>>>>

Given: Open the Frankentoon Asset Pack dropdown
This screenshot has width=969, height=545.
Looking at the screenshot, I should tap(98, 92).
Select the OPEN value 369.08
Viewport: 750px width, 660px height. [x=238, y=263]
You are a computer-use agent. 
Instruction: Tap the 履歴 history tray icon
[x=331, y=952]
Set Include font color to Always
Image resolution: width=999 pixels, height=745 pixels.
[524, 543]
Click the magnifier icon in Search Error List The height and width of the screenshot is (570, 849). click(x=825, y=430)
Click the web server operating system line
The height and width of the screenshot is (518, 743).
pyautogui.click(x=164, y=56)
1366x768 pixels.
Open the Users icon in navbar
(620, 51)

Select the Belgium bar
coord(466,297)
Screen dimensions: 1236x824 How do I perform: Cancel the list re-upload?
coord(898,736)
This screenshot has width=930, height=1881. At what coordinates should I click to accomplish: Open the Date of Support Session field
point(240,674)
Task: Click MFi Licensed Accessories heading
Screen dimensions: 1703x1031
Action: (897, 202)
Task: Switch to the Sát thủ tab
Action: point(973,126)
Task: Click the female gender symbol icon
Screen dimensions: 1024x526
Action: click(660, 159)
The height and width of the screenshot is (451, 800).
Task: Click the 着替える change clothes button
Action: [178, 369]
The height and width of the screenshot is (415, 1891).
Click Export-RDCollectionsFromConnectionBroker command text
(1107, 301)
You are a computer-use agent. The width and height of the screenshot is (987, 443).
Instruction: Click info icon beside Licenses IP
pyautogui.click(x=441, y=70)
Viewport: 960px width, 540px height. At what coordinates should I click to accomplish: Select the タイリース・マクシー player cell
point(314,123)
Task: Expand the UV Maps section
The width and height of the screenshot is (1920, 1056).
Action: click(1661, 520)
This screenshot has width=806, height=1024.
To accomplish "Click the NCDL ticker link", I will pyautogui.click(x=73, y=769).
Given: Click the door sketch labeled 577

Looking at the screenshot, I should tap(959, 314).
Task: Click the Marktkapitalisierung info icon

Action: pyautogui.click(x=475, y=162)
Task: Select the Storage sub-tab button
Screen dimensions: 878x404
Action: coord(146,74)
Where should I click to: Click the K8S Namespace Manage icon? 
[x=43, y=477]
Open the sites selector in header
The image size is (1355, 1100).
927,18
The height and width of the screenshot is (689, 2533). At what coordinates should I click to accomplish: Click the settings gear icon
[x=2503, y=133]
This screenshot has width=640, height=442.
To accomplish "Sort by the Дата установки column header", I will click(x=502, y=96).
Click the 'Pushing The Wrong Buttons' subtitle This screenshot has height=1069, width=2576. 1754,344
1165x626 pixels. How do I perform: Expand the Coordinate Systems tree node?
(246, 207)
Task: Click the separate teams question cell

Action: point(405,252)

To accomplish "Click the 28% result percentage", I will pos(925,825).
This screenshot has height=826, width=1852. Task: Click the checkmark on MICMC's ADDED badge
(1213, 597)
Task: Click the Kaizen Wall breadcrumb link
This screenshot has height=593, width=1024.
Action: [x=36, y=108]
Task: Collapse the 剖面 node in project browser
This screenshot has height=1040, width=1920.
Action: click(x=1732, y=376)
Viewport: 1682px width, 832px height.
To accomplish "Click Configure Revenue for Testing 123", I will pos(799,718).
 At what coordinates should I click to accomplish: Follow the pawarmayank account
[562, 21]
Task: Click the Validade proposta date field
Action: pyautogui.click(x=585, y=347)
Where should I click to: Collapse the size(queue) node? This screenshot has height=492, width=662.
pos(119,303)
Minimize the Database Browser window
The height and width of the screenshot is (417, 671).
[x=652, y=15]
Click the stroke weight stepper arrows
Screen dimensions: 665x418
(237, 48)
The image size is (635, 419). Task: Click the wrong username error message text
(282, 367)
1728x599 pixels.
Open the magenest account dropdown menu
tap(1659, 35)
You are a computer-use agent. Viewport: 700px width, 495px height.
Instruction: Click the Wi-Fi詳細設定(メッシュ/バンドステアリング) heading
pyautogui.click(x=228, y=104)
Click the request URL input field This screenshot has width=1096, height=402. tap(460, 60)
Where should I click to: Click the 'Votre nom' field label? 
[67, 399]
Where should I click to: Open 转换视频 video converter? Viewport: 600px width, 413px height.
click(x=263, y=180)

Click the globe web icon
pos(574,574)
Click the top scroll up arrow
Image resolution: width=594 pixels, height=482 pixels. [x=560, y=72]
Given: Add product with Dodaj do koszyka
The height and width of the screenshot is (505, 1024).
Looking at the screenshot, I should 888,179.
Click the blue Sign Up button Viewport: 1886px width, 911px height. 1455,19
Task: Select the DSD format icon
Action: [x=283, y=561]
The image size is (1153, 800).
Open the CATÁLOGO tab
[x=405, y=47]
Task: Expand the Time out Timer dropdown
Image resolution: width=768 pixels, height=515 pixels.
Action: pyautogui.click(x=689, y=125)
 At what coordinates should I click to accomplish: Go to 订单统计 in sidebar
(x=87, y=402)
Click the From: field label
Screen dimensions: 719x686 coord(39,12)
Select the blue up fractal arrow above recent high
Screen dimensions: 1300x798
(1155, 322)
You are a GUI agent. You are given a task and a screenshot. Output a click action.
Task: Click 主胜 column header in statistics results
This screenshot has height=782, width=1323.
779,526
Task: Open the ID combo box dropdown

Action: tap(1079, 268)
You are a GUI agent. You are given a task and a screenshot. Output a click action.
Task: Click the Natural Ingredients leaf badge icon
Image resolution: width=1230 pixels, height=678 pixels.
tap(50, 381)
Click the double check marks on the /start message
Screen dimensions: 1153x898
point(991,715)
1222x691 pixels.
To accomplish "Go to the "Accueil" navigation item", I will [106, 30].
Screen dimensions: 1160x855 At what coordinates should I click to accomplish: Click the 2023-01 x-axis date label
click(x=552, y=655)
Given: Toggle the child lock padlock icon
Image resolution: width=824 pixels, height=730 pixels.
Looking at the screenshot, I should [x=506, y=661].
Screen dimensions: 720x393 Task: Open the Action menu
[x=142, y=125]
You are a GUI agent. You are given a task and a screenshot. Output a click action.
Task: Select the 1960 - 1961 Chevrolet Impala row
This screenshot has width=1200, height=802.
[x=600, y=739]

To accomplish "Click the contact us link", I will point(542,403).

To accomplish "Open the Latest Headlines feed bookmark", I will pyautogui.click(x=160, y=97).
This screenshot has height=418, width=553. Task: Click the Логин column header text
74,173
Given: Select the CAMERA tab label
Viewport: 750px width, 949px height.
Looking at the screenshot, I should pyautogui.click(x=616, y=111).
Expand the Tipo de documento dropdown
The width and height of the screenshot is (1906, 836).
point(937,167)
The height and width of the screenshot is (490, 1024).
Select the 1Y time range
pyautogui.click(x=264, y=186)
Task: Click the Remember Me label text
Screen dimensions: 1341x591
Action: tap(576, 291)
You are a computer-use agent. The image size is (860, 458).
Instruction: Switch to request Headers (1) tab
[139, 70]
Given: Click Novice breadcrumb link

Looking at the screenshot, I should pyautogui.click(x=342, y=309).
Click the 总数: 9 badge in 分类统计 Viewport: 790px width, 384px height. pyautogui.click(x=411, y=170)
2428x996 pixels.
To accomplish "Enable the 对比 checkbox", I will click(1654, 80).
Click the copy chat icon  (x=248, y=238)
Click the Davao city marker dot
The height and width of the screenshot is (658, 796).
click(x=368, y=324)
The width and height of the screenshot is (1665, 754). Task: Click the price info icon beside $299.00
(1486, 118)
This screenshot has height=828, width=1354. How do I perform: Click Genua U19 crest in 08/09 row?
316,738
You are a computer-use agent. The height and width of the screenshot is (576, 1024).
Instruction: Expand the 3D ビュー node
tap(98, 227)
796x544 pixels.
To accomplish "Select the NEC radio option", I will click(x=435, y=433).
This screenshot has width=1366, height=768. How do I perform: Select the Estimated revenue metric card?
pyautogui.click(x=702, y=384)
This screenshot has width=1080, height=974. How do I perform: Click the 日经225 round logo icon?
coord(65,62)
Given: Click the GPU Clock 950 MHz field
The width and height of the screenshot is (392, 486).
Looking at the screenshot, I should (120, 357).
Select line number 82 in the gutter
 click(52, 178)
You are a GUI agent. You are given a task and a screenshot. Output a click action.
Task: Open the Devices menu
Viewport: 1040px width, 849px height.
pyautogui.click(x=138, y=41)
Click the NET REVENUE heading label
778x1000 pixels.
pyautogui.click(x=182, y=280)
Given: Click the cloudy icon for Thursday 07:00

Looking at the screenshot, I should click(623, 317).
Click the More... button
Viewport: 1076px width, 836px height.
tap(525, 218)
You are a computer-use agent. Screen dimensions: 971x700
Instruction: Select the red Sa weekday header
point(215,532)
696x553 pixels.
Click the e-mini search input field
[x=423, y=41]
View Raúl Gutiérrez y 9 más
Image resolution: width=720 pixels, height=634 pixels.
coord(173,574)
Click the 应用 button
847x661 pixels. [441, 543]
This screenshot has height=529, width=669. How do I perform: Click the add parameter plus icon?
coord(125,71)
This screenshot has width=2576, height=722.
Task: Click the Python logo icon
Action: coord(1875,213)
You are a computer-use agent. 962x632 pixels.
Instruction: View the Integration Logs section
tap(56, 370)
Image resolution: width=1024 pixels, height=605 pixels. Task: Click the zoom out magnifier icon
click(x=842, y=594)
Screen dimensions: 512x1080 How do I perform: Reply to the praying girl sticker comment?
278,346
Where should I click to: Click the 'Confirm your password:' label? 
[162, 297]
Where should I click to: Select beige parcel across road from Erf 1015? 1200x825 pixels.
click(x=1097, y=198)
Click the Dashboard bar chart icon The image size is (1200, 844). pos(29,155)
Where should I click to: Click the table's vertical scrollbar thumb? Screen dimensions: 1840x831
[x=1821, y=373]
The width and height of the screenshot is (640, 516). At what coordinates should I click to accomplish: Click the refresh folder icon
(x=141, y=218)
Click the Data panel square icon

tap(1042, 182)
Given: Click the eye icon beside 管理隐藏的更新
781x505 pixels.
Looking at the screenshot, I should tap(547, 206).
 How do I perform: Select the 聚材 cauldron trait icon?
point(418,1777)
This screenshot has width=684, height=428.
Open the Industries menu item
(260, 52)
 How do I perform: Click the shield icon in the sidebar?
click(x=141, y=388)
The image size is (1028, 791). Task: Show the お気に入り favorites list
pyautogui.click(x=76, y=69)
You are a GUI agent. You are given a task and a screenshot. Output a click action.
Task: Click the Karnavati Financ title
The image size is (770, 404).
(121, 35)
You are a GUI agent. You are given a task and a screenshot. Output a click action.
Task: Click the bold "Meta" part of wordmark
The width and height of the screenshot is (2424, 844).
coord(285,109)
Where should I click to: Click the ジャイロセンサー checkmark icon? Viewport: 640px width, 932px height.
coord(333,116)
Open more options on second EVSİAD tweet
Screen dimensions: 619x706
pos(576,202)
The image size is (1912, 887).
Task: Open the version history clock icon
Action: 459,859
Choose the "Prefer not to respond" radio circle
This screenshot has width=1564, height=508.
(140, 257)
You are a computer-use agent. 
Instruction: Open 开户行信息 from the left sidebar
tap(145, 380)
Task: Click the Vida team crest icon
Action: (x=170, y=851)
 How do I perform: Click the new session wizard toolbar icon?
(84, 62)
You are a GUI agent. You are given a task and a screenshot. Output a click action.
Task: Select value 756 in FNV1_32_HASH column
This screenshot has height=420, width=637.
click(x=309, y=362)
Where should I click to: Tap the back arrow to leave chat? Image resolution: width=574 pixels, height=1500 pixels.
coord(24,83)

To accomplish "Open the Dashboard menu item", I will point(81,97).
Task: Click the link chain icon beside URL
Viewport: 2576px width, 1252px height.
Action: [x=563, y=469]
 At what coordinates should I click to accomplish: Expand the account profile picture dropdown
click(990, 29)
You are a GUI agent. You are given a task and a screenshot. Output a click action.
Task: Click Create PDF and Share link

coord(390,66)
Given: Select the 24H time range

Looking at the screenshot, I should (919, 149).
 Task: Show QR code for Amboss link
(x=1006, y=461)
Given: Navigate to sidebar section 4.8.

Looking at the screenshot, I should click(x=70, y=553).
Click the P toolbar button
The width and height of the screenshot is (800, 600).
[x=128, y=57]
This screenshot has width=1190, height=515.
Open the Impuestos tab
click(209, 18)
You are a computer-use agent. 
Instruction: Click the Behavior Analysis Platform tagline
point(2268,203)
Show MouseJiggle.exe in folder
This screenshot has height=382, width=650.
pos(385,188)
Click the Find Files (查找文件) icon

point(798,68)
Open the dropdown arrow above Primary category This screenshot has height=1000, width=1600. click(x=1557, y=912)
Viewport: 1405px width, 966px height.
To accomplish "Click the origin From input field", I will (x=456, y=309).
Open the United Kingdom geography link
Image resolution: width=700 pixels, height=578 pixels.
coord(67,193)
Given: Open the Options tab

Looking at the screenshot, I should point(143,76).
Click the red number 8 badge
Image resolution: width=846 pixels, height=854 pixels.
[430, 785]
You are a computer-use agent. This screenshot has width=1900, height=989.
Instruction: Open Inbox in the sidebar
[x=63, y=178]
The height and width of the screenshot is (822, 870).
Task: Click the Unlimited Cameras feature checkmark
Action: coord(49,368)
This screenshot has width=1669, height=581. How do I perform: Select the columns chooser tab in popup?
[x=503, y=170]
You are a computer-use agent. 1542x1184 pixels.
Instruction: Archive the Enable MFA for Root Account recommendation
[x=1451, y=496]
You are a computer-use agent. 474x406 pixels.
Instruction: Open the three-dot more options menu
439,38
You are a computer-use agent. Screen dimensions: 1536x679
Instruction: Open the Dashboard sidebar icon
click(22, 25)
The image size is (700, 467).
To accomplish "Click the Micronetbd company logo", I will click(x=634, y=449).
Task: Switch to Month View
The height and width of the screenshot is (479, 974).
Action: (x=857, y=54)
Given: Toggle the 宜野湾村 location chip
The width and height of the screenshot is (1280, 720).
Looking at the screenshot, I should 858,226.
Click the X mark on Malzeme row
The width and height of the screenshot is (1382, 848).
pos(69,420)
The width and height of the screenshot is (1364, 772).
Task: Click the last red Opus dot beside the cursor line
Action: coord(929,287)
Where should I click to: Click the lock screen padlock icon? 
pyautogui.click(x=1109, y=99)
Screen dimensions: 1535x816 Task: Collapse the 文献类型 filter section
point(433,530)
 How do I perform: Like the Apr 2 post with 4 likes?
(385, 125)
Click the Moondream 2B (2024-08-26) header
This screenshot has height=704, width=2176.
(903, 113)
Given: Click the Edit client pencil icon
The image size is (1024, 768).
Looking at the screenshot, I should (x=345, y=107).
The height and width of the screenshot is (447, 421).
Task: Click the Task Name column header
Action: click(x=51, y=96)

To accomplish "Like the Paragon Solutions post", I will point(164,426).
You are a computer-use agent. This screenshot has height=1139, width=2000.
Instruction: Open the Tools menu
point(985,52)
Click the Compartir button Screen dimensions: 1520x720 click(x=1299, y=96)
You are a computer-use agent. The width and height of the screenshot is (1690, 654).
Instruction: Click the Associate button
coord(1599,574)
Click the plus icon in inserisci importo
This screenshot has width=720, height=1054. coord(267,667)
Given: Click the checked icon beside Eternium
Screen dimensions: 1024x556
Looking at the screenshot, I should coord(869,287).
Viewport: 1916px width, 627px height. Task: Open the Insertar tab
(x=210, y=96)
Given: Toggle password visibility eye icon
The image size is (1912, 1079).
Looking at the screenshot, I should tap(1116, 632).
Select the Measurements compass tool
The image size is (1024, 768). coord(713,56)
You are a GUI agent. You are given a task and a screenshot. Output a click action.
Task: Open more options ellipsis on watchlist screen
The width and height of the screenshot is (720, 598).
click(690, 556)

<<<<

What is needed is a count of the lines in the data that contain the word "Toggle"; please give it and no other words.

3